Tasks to carry out:
a) Do these statements agree with the article on well-being fabrics? For each, answer yes or no and quote the words of the article that decide it. (i) Bamboo fabric is the most popular natural fabric for parents with small babies. (ii) Half of the people in Korea with atopic dermatitis are adults over 40. (iii) Fabrics made from alternative sources are heavier and lower in air permeability.
b) Can you extend the article on well-being fabrics past its final sentence?

Document extract:
== Segment start ==
SEOUL, Sep. 9 (Korea Bizwire) – The so-called “well-being fabrics” are in vogue. Extracted from natural materials such as organic cotton, milk, soybeans, bamboo, banana leaves, and even charcoal, the fabrics made from alternative sources are lighter and higher in air permeability. They are also excellent in soft touch when worn by children.
Of all natural fabrics, the most popular for parents with small babies is one made from bamboo. As bamboo fabric undergoes several rounds of refinement to produce a cotton-like soft material, it is known to be perfect for sensitive baby skins. The fabric can keep the baby’s body temperature low by drying the sweat quickly so the wearer can maintain her skin healthy without heat rash even during hot humid summer days.
That’s why this wellness fabrics enjoy unusual interest before and after big holidays like Chuseok(the Korean equivalent of Thanksgiving). During the holiday season, rising number of kids develop intense cases of atopic dermatitis(AD) or skin trouble since they are likely to be exposed to drastic change in their environments like foods and beds in unfamiliar places.
In Korea, it is estimated that about 1 million people suffer from Atopy symptoms and half of the group with atopic dermatitis (AD)are found in children less than 10 years of age. Atopic syndrome is a predisposition toward developing certain allergic hypersensitivity reactions mostly common among children.
== Segment end ==
Saved data entries
== Segment start ==
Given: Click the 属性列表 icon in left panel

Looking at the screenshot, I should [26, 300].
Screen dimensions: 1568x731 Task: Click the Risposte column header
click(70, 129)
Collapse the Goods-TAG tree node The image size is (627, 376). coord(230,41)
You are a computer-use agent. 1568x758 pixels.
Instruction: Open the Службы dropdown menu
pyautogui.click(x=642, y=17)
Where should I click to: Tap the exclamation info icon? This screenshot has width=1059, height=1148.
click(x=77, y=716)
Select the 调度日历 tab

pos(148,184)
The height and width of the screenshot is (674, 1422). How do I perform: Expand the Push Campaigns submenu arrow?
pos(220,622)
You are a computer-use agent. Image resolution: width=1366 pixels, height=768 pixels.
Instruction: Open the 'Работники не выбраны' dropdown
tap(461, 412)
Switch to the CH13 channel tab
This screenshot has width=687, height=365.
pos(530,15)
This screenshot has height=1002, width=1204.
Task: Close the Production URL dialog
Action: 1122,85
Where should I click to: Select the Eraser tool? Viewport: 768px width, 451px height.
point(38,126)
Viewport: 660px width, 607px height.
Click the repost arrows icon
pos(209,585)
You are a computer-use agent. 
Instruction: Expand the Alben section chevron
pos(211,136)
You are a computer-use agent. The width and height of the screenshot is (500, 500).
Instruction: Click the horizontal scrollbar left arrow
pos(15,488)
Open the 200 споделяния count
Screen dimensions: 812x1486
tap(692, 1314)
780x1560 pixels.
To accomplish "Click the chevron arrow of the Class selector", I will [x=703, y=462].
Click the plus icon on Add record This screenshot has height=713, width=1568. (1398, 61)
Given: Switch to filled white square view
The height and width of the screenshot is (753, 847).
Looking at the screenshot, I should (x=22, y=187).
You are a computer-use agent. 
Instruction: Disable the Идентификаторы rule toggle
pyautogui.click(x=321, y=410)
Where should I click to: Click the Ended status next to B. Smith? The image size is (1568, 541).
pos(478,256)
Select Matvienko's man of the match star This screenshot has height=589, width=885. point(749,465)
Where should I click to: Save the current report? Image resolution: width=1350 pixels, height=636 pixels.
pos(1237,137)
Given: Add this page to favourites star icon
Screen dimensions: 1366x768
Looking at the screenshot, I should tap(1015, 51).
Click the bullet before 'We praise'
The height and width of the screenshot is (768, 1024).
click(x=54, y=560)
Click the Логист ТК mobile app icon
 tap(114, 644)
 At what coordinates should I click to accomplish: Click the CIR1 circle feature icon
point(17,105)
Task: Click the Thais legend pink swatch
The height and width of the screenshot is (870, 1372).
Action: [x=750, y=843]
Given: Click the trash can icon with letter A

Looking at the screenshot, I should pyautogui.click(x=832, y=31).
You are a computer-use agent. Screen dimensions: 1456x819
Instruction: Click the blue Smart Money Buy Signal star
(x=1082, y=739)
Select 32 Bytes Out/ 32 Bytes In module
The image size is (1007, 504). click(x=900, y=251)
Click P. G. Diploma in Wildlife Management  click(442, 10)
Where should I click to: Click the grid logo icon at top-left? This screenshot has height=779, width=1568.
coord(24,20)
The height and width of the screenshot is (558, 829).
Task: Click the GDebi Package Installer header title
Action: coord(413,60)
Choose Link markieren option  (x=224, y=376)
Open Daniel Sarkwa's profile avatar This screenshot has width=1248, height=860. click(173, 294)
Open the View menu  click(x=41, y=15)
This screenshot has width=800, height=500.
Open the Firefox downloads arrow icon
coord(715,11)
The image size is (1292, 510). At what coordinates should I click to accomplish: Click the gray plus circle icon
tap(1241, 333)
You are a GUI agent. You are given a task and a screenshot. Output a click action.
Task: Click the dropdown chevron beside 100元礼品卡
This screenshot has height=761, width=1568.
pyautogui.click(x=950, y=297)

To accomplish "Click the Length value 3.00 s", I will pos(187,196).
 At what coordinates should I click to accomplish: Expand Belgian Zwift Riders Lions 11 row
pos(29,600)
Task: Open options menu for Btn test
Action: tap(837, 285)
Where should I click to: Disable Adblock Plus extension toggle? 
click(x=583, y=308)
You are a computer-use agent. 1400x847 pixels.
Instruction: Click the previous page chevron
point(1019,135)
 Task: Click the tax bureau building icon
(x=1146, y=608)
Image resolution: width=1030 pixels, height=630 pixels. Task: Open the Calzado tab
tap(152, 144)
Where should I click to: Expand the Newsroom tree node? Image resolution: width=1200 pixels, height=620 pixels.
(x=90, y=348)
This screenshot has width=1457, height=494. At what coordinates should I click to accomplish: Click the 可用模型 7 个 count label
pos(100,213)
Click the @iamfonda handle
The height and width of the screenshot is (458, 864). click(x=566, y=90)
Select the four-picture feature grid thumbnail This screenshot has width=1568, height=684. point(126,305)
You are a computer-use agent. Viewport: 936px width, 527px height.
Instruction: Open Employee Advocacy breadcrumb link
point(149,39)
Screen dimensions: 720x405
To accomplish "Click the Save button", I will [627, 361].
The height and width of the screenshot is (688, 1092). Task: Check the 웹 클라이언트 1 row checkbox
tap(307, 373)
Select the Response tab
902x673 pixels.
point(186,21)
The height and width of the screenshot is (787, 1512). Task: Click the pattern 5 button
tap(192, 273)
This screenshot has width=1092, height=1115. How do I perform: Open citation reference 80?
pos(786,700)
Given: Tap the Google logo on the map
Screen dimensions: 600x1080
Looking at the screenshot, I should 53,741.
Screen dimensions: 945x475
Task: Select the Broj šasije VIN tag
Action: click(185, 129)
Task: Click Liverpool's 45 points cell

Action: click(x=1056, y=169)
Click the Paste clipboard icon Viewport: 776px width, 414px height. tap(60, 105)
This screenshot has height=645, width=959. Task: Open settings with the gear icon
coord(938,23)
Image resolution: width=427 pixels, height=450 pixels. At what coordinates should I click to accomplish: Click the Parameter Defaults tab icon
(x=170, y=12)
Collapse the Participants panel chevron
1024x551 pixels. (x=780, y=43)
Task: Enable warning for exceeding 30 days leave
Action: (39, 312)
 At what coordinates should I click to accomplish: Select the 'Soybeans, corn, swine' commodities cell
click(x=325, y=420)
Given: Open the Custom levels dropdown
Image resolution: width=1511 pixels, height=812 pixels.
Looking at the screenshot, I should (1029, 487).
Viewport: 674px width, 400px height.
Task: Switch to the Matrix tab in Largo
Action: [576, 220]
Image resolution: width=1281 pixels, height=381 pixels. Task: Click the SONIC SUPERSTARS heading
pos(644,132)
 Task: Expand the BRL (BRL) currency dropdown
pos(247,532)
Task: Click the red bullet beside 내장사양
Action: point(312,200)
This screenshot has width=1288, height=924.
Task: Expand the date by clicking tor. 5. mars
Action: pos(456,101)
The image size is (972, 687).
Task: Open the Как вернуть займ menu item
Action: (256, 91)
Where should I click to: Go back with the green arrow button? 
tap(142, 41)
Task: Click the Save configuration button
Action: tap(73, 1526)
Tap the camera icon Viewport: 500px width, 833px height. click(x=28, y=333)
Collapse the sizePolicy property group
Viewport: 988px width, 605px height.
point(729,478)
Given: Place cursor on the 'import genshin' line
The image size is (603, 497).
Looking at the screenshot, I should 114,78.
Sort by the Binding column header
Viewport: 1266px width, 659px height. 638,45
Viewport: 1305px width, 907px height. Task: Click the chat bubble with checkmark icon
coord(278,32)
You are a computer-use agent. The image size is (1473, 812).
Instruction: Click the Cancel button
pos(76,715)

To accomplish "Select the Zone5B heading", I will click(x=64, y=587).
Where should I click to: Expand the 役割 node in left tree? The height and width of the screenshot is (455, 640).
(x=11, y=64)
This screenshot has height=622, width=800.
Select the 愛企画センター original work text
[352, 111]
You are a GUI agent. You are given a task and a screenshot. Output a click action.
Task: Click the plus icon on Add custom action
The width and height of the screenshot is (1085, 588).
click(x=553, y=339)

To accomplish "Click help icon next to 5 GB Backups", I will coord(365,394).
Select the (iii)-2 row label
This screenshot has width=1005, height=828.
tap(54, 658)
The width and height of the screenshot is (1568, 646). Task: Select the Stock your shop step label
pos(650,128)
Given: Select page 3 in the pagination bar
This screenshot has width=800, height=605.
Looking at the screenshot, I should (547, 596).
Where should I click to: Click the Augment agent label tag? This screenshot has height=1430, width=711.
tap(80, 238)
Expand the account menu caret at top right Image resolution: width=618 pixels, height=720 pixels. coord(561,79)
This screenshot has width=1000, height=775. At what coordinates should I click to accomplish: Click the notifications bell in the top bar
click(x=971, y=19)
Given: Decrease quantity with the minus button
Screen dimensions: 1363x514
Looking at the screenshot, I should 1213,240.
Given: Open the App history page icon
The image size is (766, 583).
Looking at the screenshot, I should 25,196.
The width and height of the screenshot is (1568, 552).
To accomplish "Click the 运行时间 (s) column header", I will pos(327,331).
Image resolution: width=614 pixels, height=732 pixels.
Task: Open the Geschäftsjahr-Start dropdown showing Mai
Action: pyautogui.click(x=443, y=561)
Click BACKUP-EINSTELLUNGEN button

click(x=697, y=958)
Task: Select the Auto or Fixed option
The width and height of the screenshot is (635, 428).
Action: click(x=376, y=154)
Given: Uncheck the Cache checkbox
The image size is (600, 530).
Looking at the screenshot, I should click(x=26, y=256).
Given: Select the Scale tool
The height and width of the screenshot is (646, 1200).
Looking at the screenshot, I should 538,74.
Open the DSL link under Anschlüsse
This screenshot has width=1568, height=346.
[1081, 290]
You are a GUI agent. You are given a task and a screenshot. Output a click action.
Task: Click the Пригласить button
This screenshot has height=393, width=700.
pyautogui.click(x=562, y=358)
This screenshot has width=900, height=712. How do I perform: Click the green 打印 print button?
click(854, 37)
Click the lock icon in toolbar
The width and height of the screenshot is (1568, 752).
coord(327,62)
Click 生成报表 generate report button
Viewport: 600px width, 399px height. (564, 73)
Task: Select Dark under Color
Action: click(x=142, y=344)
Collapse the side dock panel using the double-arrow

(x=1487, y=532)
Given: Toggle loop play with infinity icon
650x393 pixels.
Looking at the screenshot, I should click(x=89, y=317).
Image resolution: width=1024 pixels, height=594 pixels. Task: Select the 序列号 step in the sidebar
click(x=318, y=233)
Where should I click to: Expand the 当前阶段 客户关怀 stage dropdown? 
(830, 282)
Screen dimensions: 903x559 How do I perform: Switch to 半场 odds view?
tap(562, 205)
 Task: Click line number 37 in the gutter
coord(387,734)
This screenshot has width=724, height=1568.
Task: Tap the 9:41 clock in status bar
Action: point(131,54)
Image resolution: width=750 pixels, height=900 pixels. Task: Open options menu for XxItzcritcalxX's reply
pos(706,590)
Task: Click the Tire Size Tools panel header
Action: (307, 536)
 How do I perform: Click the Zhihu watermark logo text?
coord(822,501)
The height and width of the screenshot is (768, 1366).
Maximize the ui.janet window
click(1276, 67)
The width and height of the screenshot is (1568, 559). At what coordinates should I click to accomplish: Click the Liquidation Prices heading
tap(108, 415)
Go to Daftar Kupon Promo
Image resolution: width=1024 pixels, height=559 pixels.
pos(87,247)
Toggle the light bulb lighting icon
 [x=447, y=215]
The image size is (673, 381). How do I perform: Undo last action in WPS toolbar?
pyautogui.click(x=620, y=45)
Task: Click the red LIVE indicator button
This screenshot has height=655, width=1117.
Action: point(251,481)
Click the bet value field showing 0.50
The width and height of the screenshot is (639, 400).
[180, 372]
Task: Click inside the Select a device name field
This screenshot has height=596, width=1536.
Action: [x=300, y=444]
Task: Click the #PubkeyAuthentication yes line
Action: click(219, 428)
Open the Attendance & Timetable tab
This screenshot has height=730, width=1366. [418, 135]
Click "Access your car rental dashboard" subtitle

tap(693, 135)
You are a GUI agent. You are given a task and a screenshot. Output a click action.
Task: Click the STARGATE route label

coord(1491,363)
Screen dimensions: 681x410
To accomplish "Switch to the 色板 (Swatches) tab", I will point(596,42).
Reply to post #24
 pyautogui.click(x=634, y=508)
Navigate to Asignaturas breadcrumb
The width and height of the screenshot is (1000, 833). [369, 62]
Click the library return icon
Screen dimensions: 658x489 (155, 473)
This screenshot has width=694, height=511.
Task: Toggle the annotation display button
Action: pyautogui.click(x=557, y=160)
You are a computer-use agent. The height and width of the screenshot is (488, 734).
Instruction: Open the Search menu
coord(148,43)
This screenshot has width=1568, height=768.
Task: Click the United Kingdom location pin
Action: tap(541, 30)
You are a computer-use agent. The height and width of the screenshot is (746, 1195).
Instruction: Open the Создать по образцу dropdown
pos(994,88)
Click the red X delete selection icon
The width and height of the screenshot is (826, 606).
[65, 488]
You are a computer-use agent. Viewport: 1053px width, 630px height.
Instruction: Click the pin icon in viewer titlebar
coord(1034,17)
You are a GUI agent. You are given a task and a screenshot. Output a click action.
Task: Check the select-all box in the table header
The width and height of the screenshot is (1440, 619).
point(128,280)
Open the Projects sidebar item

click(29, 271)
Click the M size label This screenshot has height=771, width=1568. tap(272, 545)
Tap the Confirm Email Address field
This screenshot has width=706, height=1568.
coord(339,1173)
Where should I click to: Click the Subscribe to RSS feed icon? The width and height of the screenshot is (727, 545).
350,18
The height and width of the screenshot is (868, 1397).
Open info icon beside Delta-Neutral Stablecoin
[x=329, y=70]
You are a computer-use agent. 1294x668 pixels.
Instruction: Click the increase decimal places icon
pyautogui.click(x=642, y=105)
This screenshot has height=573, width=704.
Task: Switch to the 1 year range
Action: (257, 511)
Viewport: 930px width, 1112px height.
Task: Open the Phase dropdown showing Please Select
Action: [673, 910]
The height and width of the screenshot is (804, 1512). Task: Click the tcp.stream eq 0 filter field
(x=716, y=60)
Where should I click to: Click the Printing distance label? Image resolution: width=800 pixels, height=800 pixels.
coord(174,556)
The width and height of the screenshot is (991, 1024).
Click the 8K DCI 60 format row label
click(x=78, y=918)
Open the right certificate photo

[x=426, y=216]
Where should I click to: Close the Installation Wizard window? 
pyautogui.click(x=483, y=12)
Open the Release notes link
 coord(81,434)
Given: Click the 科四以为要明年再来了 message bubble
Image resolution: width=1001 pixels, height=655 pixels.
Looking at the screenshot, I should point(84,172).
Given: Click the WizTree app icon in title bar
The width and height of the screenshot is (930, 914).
== Segment end ==
Answers:
a)
(i) Yes: "Of all natural fabrics, the most popular for parents with small babies is one made from bamboo."
(ii) No: "half of the group with atopic dermatitis (AD)are found in children less than 10 years of age."
(iii) No: "the fabrics made from alternative sources are lighter and higher in air permeability."

b)
Other fabrics made from milk, soybeans, and charcoal are claimed to be antibacterial, anti-ultraviolet, and producing negative ion, respectively.
Yoon Kyung-shik, vice president of Sky Enterprise Korea, premium baby clothier, said, “Atopy skin conditions and psoriasis commonly found in babies and toddlers can be caused by little rubbing with their clothes. Fabrics made from specialty materials do not cause such problems.”
According to the Korea Federation of Textile Industries, the global market for new textile materials including super-fiber and well-being fiber would be US$606 billion by 2015, with the annual average growth rate reaching as high as 15.7 percent, three times that for the regular textiles (5.1%).